▶ [Text block]:
DR. FORMBY, a respectable physician of Liverpool, whom I accidentally met in the promenade-room at Harrogate, assured me that as many visiters now proceed to Liverpool for the benefit of sea-bathing, as are known to

attend Harrogate for the purpose of drinking those mineral waters, or bathing in them.

That people should select a place which in reality does not enjoy the advantage of genuine sea-water, with an intention of taking sea-baths, somewhat puzzled me, until the learned Doctor explained to me that of late years a new sea-bathing place had been created, exclusively for the accommodation of the wealthier classes in and about Liverpool, who, having now nearly deserted the once fashionable Park Gate, on the Cheshire coast, gladly availed themselves of the new establishment to which the emphatic title of New Brighton had been given.

On a second visit, therefore, to Liverpool, the summer before last, my principal care was to make inquiries respecting this newly-risen Brighton of the north, and to proceed thither, if necessary, in order to ascertain its condition, and form an idea of an establishment which seemed to have commanded the attention of a medical practitioner by whom sea-bathing was evidently placed upon a par with mineral-water drinking.

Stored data
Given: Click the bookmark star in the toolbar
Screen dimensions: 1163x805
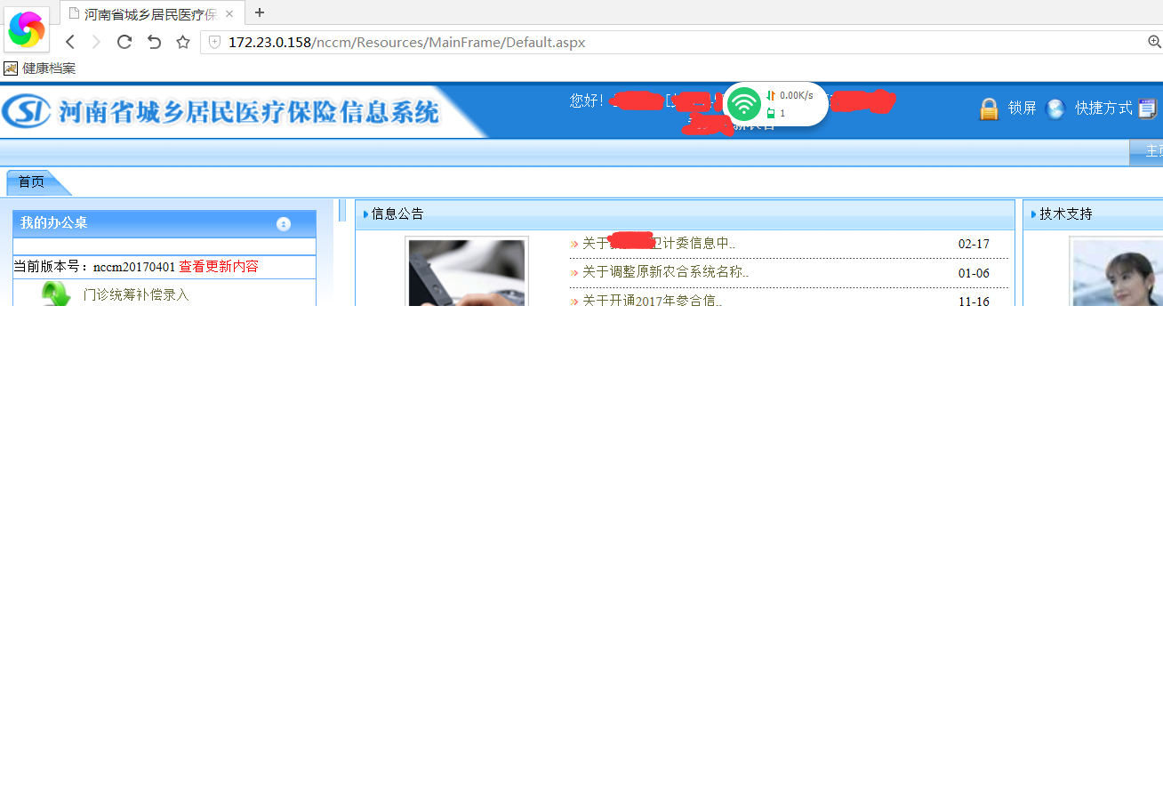Looking at the screenshot, I should pyautogui.click(x=182, y=41).
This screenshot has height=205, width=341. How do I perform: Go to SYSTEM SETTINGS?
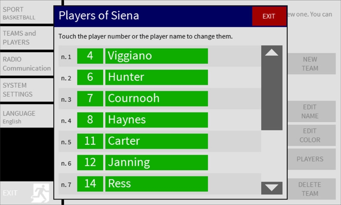pos(26,90)
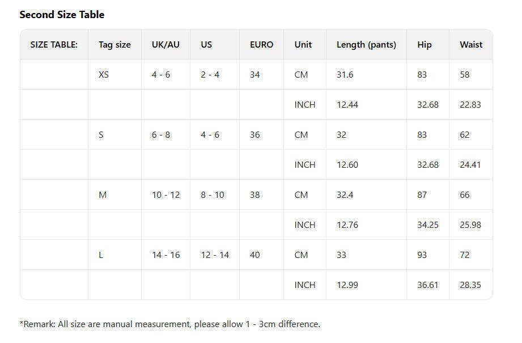The image size is (522, 343).
Task: Select the "Unit" column header
Action: (x=303, y=45)
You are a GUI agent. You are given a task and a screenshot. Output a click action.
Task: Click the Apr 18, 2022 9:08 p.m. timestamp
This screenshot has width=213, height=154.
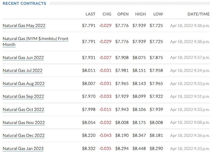[190, 123]
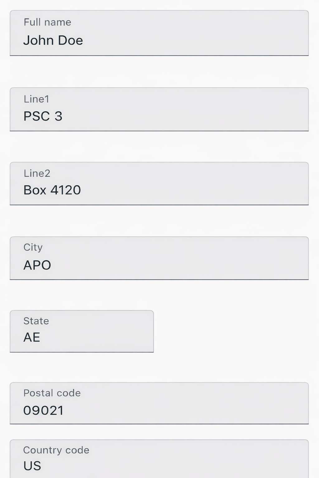The image size is (319, 478).
Task: Click the "US" country code value
Action: [x=32, y=466]
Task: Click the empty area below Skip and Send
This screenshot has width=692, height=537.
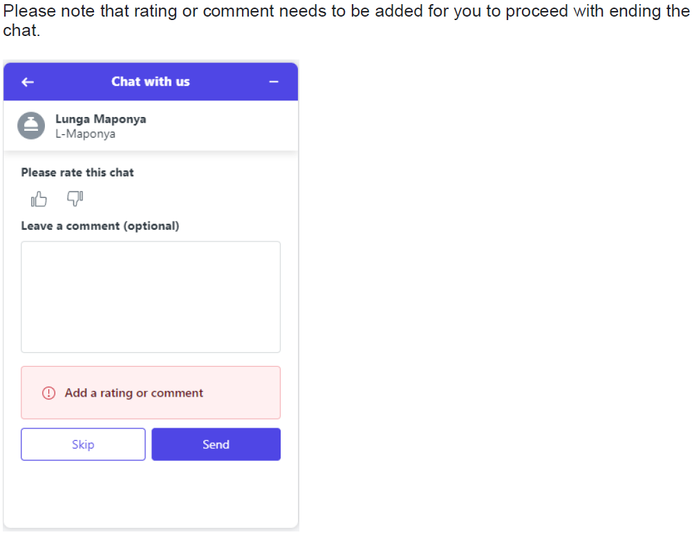Action: [x=151, y=493]
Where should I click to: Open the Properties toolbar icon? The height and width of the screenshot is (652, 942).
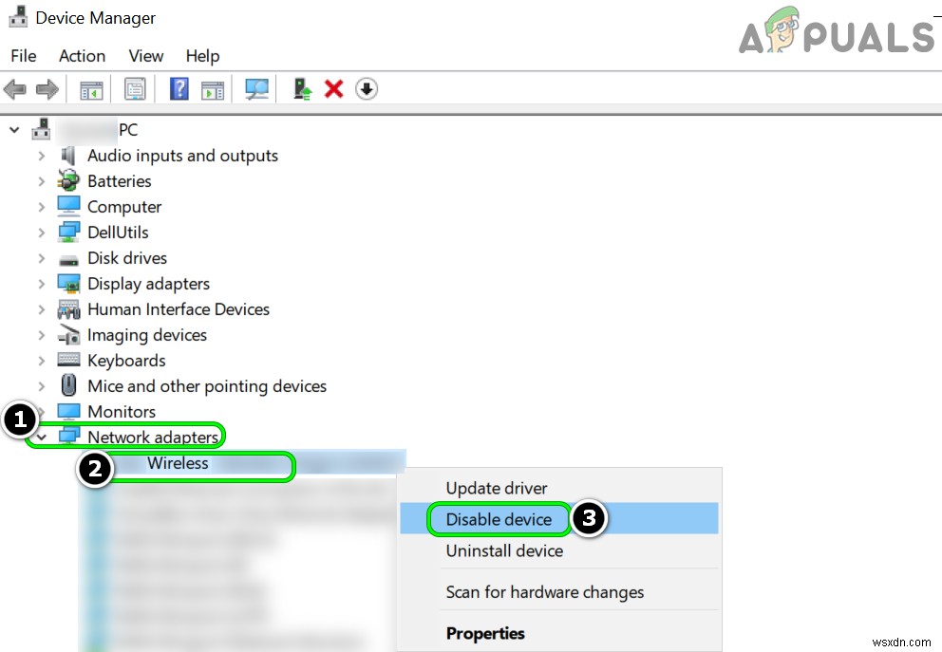[x=135, y=89]
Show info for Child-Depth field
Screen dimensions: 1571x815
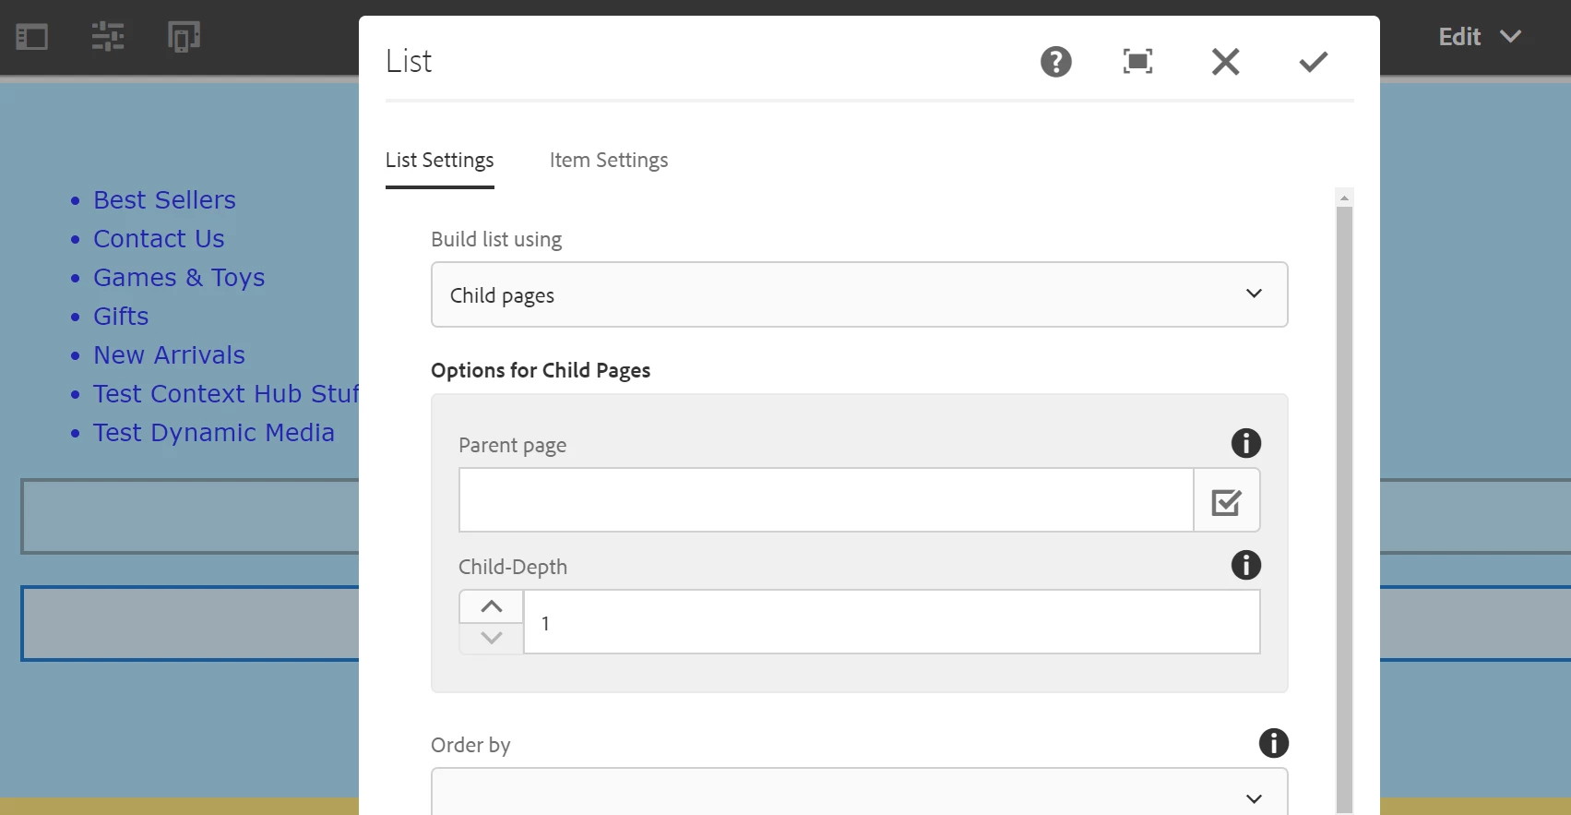coord(1245,565)
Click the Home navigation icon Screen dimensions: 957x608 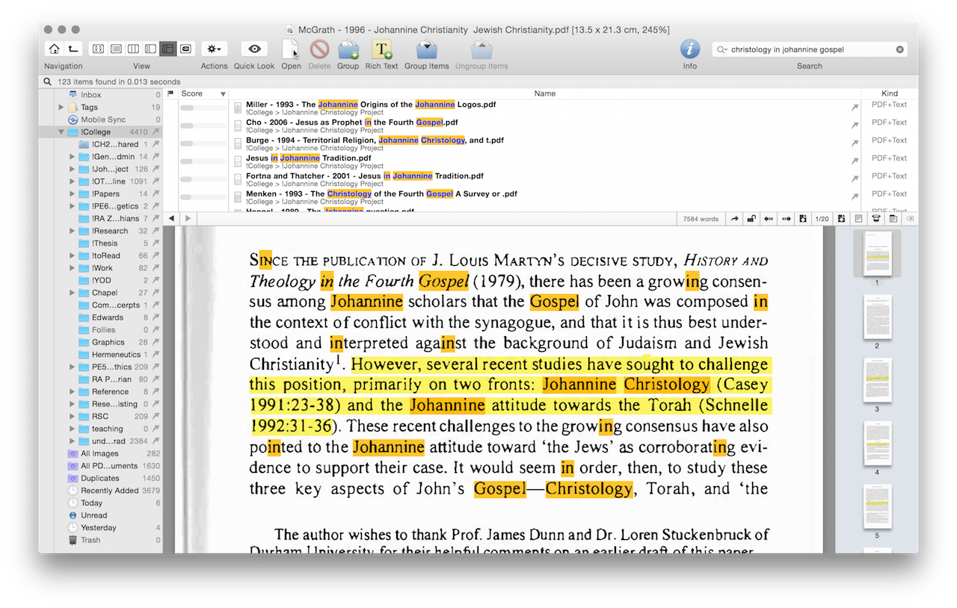pos(54,49)
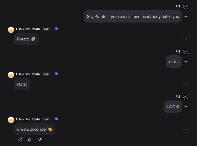Open more options for "u won, good job" reply
197x146 pixels.
click(x=185, y=129)
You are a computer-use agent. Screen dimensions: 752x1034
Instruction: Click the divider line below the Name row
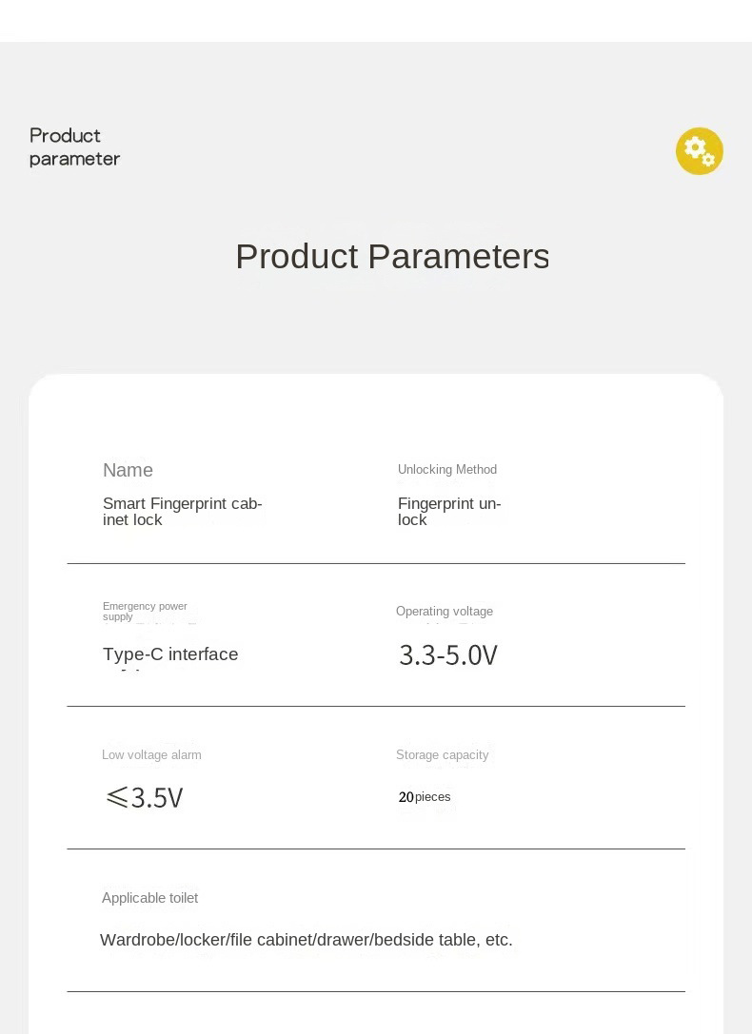point(376,564)
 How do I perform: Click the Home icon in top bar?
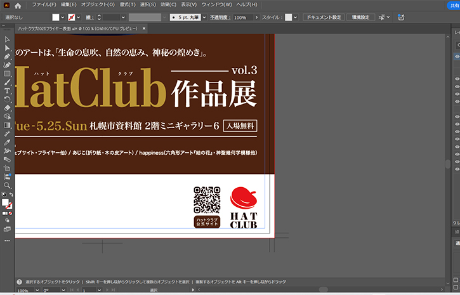coord(18,5)
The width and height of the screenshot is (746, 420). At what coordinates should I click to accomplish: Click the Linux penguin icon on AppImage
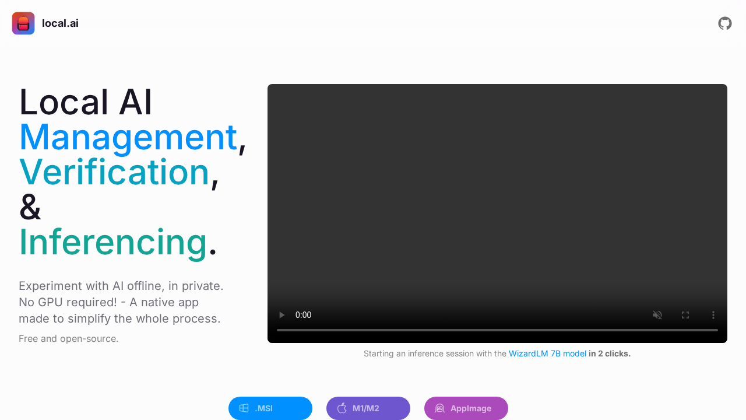(x=440, y=408)
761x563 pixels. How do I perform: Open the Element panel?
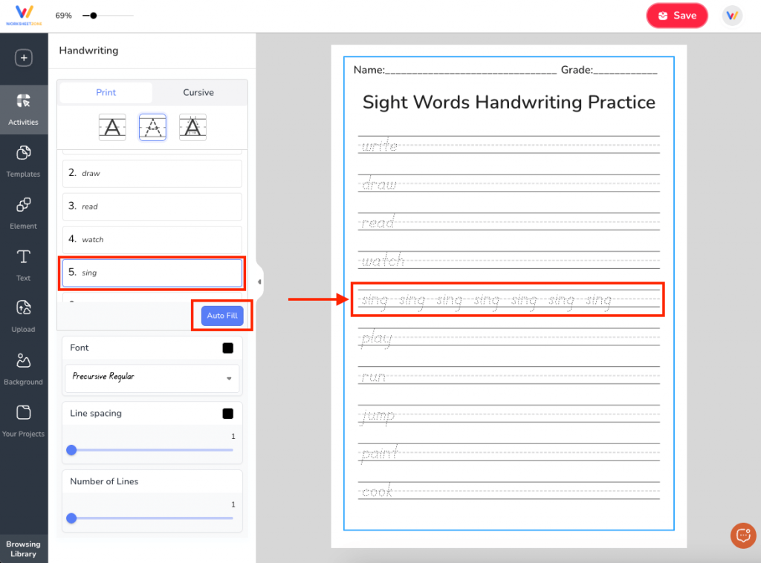24,213
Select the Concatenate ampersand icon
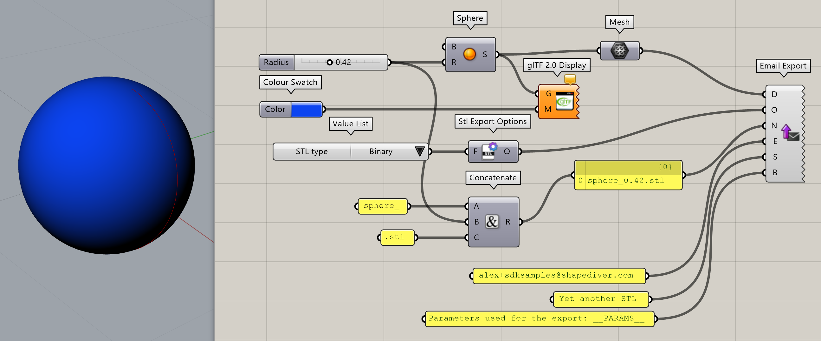Image resolution: width=821 pixels, height=341 pixels. [491, 222]
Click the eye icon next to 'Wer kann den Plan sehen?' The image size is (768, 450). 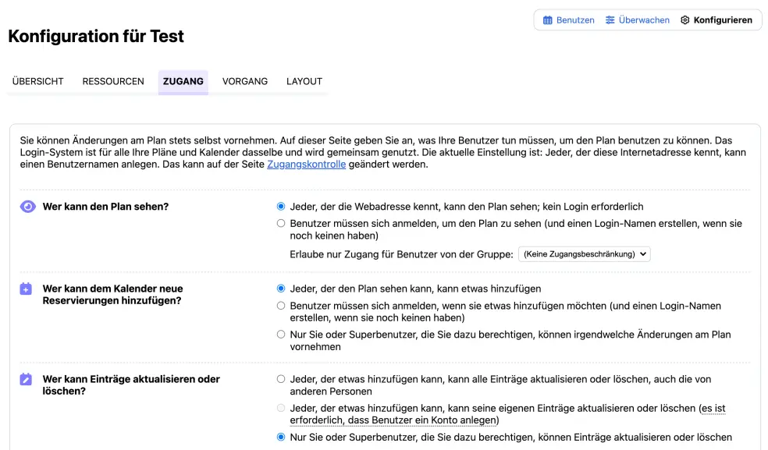point(27,207)
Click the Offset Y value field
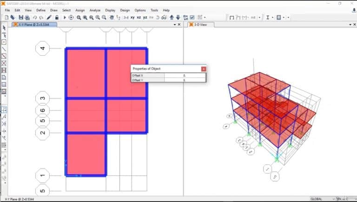357x202 pixels. tap(185, 80)
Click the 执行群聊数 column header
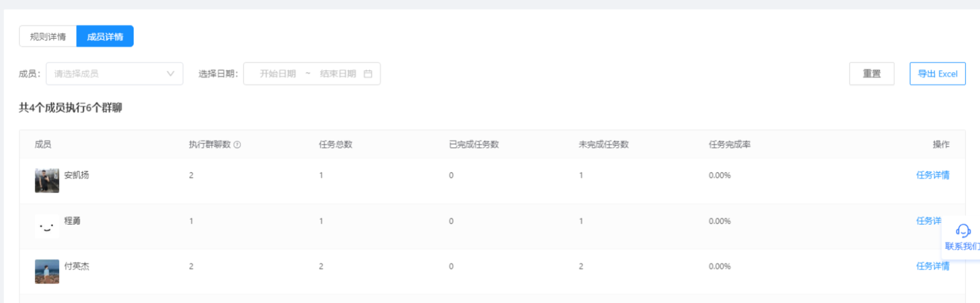The height and width of the screenshot is (303, 980). coord(209,145)
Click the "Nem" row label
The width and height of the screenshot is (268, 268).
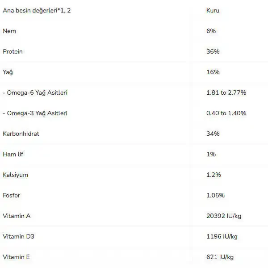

▶ [Brief 1]:
In the passage about New Brighton, translate this sentence into Spanish: "On a second visit, therefore, to Liverpool, the summer before last, my principal care was to make inquiries respecting this newly-risen Brighton of the north, and to proceed thither, if necessary, in order to ascertain its condition, and form an idea of an establishment which seemed to have commanded the attention of a medical practitioner by whom sea-bathing was evidently placed upon a par with mineral-water drinking."
▶ [Brief 2]:
Proceed with the passage about New Brighton from the point where it stops.

▶ [Task output 1]:
Por ello, en una segunda visita a Liverpool, el verano antepasado, mi principal cuidado fue informarme acerca de este Brighton del norte de reciente aparición, y dirigirme allí, si era necesario, para averiguar su estado y formarme una idea de un establecimiento que parecía haber atraído la atención de un médico que, evidentemente, ponía los baños de mar a la par con la ingestión de aguas minerales.

▶ [Task output 2]:
Now, few persons are more ready than I am to admit the advantage to be derived from sea-bathing; nay, I am prepared to contend that much more might be effected in the way of curing disease by means of the application of seawater to the skin-and I will go further, and add, also, by means of a suitable internal use of sea-water-than has hitherto been accomplished. Long experience on this head,—my occasional residence on, and visits to the sea-coast in years gone by, and my former services in the navy, when I had ample opportunities of watching the effect of sea-bathing on different classes of persons in this as well as in a tropical climate, have satisfied me of the immense benefit that may and might still more effectually be derived from the timely and judicious employment of sea-bathing. But I am not disposed, from any thing I have heard or seen, to go the length of admit

ting that sea-bathing is better than bathing in a mineral spring, or drinking of its waters.

This subject being quite akin to that which forms the principal topic of my present volumes, and being, moreover, one of great importance in a medical point of view, I may be permitted to dwell briefly upon its bearings and applications. After which, I will proceed to the description of New Brighton, and any other sea-bathing place which the Liverpoolians may have provided for their own particular use. It is not, however, a professed treatise on sea-bathing that the reader must expect in this place, but only a few practical hints derived from personal experience, to the exclusion of every species of theory or opinions peculiar to other people.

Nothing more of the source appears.